■ **Work required**: Each entry needs to be restated exactly as written.

··· Task inputs

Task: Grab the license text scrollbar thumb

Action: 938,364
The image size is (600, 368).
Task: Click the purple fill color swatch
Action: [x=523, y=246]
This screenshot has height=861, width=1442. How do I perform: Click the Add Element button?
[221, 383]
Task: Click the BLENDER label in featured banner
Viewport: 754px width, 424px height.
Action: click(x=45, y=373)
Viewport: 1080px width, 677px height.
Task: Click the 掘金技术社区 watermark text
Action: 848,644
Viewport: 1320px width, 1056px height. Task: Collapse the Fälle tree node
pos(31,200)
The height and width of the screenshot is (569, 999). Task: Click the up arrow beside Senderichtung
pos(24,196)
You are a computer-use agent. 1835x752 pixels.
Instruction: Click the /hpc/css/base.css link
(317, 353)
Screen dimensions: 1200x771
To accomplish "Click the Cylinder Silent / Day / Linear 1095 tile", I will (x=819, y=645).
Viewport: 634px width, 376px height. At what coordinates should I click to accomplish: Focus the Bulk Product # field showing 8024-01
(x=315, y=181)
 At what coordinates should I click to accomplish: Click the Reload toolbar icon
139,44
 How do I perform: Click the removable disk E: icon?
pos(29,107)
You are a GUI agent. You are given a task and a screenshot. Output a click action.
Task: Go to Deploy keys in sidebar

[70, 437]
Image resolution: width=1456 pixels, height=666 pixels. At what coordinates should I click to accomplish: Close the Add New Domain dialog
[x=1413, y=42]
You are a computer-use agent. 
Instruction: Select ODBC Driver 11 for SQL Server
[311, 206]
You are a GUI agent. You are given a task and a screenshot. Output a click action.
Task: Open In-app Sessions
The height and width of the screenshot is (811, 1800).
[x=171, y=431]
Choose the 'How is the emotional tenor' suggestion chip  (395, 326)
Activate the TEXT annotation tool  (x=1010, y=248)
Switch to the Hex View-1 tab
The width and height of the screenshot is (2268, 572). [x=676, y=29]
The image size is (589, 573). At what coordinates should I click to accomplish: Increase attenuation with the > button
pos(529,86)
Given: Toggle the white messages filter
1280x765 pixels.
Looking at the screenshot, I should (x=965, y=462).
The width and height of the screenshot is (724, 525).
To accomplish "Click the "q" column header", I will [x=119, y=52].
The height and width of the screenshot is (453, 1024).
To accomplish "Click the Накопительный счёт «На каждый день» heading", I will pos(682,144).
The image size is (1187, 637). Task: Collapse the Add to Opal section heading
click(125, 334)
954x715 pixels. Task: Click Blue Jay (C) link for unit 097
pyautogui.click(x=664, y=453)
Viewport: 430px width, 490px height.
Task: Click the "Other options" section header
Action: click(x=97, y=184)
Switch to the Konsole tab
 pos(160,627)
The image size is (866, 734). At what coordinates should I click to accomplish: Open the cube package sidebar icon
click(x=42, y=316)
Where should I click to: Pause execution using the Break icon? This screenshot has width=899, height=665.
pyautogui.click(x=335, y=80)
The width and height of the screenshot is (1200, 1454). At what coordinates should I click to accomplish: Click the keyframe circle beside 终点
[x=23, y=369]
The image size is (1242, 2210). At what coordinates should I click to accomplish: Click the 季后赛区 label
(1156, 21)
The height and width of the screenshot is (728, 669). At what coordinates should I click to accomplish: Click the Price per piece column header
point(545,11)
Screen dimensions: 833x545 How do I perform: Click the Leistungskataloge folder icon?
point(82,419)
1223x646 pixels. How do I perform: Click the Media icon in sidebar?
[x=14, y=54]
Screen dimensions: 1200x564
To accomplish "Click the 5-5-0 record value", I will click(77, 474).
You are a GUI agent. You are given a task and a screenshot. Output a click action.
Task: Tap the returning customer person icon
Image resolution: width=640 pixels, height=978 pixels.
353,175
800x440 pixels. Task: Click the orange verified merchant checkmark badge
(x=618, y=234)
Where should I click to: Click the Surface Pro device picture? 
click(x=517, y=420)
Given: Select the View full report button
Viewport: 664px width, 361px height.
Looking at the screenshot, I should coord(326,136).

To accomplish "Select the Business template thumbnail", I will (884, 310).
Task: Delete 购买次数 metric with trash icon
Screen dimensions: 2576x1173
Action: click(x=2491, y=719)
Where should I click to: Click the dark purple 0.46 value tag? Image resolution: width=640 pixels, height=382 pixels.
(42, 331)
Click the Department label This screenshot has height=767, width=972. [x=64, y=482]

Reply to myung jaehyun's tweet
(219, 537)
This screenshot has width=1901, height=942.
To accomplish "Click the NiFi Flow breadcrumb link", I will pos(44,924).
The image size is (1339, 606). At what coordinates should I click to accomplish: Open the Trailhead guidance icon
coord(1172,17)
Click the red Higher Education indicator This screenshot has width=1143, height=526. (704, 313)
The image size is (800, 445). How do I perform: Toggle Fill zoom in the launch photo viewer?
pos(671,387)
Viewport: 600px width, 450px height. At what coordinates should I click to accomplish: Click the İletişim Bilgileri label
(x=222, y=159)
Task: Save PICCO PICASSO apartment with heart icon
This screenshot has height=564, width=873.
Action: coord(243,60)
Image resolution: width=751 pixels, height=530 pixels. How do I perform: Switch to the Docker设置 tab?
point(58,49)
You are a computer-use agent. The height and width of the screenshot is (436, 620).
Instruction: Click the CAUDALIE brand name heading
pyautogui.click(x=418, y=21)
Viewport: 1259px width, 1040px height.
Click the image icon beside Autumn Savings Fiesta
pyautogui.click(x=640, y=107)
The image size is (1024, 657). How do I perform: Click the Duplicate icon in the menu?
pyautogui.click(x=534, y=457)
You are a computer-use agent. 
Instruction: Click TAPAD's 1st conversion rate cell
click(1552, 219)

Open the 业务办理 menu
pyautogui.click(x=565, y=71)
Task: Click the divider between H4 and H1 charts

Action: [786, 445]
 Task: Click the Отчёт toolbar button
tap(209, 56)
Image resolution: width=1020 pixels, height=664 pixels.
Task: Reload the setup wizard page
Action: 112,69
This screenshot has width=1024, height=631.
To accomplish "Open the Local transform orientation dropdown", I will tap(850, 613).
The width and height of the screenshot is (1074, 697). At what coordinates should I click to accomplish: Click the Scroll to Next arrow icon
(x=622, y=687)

······

■ **Solution**:
Task: Grab the license text scrollbar thumb

Action: 938,364
The image size is (600, 368).
Task: Click the purple fill color swatch
Action: [x=523, y=246]
This screenshot has height=861, width=1442. How do I perform: Click the Add Element button?
[221, 383]
Task: Click the BLENDER label in featured banner
Viewport: 754px width, 424px height.
Action: click(x=45, y=373)
Viewport: 1080px width, 677px height.
Task: Click the 掘金技术社区 watermark text
Action: 848,644
Viewport: 1320px width, 1056px height. Task: Collapse the Fälle tree node
pos(31,200)
The height and width of the screenshot is (569, 999). Task: Click the up arrow beside Senderichtung
pos(24,196)
You are a computer-use agent. 1835x752 pixels.
Instruction: Click the /hpc/css/base.css link
(317, 353)
Screen dimensions: 1200x771
To accomplish "Click the Cylinder Silent / Day / Linear 1095 tile", I will (x=819, y=645).
Viewport: 634px width, 376px height. At what coordinates should I click to accomplish: Focus the Bulk Product # field showing 8024-01
(x=315, y=181)
 At what coordinates should I click to accomplish: Click the Reload toolbar icon
139,44
 How do I perform: Click the removable disk E: icon?
pos(29,107)
You are a GUI agent. You are given a task and a screenshot. Output a click action.
Task: Go to Deploy keys in sidebar

[70, 437]
Image resolution: width=1456 pixels, height=666 pixels. At what coordinates should I click to accomplish: Close the Add New Domain dialog
[x=1413, y=42]
You are a computer-use agent. 
Instruction: Select ODBC Driver 11 for SQL Server
[311, 206]
You are a GUI agent. You are given a task and a screenshot. Output a click action.
Task: Open In-app Sessions
The height and width of the screenshot is (811, 1800).
[x=171, y=431]
Choose the 'How is the emotional tenor' suggestion chip  (395, 326)
Activate the TEXT annotation tool  (x=1010, y=248)
Switch to the Hex View-1 tab
The width and height of the screenshot is (2268, 572). [x=676, y=29]
The image size is (589, 573). At what coordinates should I click to accomplish: Increase attenuation with the > button
pos(529,86)
Given: Toggle the white messages filter
1280x765 pixels.
Looking at the screenshot, I should (x=965, y=462).
The width and height of the screenshot is (724, 525).
To accomplish "Click the "q" column header", I will [x=119, y=52].
The height and width of the screenshot is (453, 1024).
To accomplish "Click the Накопительный счёт «На каждый день» heading", I will pos(682,144).
The image size is (1187, 637). Task: Collapse the Add to Opal section heading
click(125, 334)
954x715 pixels. Task: Click Blue Jay (C) link for unit 097
pyautogui.click(x=664, y=453)
Viewport: 430px width, 490px height.
Task: Click the "Other options" section header
Action: click(x=97, y=184)
Switch to the Konsole tab
 pos(160,627)
The image size is (866, 734). At what coordinates should I click to accomplish: Open the cube package sidebar icon
click(x=42, y=316)
Where should I click to: Pause execution using the Break icon? This screenshot has width=899, height=665.
pyautogui.click(x=335, y=80)
The width and height of the screenshot is (1200, 1454). At what coordinates should I click to accomplish: Click the keyframe circle beside 终点
[x=23, y=369]
The image size is (1242, 2210). At what coordinates should I click to accomplish: Click the 季后赛区 label
(1156, 21)
The height and width of the screenshot is (728, 669). At what coordinates should I click to accomplish: Click the Price per piece column header
point(545,11)
Screen dimensions: 833x545 How do I perform: Click the Leistungskataloge folder icon?
point(82,419)
1223x646 pixels. How do I perform: Click the Media icon in sidebar?
[x=14, y=54]
Screen dimensions: 1200x564
To accomplish "Click the 5-5-0 record value", I will click(77, 474).
You are a GUI agent. You are given a task and a screenshot. Output a click action.
Task: Tap the returning customer person icon
Image resolution: width=640 pixels, height=978 pixels.
353,175
800x440 pixels. Task: Click the orange verified merchant checkmark badge
(x=618, y=234)
Where should I click to: Click the Surface Pro device picture? 
click(x=517, y=420)
Given: Select the View full report button
Viewport: 664px width, 361px height.
Looking at the screenshot, I should coord(326,136).

To accomplish "Select the Business template thumbnail", I will (884, 310).
Task: Delete 购买次数 metric with trash icon
Screen dimensions: 2576x1173
Action: click(x=2491, y=719)
Where should I click to: Click the dark purple 0.46 value tag? Image resolution: width=640 pixels, height=382 pixels.
(42, 331)
Click the Department label This screenshot has height=767, width=972. [x=64, y=482]

Reply to myung jaehyun's tweet
(219, 537)
This screenshot has width=1901, height=942.
To accomplish "Click the NiFi Flow breadcrumb link", I will pos(44,924).
The image size is (1339, 606). At what coordinates should I click to accomplish: Open the Trailhead guidance icon
coord(1172,17)
Click the red Higher Education indicator This screenshot has width=1143, height=526. (704, 313)
The image size is (800, 445). How do I perform: Toggle Fill zoom in the launch photo viewer?
pos(671,387)
Viewport: 600px width, 450px height. At what coordinates should I click to accomplish: Click the İletişim Bilgileri label
(x=222, y=159)
Task: Save PICCO PICASSO apartment with heart icon
This screenshot has height=564, width=873.
Action: coord(243,60)
Image resolution: width=751 pixels, height=530 pixels. How do I perform: Switch to the Docker设置 tab?
point(58,49)
You are a computer-use agent. The height and width of the screenshot is (436, 620).
Instruction: Click the CAUDALIE brand name heading
pyautogui.click(x=418, y=21)
Viewport: 1259px width, 1040px height.
Click the image icon beside Autumn Savings Fiesta
pyautogui.click(x=640, y=107)
The image size is (1024, 657). How do I perform: Click the Duplicate icon in the menu?
pyautogui.click(x=534, y=457)
You are a computer-use agent. 
Instruction: Click TAPAD's 1st conversion rate cell
click(1552, 219)

Open the 业务办理 menu
pyautogui.click(x=565, y=71)
Task: Click the divider between H4 and H1 charts

Action: [786, 445]
 Task: Click the Отчёт toolbar button
tap(209, 56)
Image resolution: width=1020 pixels, height=664 pixels.
Task: Reload the setup wizard page
Action: 112,69
This screenshot has width=1024, height=631.
To accomplish "Open the Local transform orientation dropdown", I will tap(850, 613).
The width and height of the screenshot is (1074, 697). At what coordinates should I click to accomplish: Click the Scroll to Next arrow icon
(x=622, y=687)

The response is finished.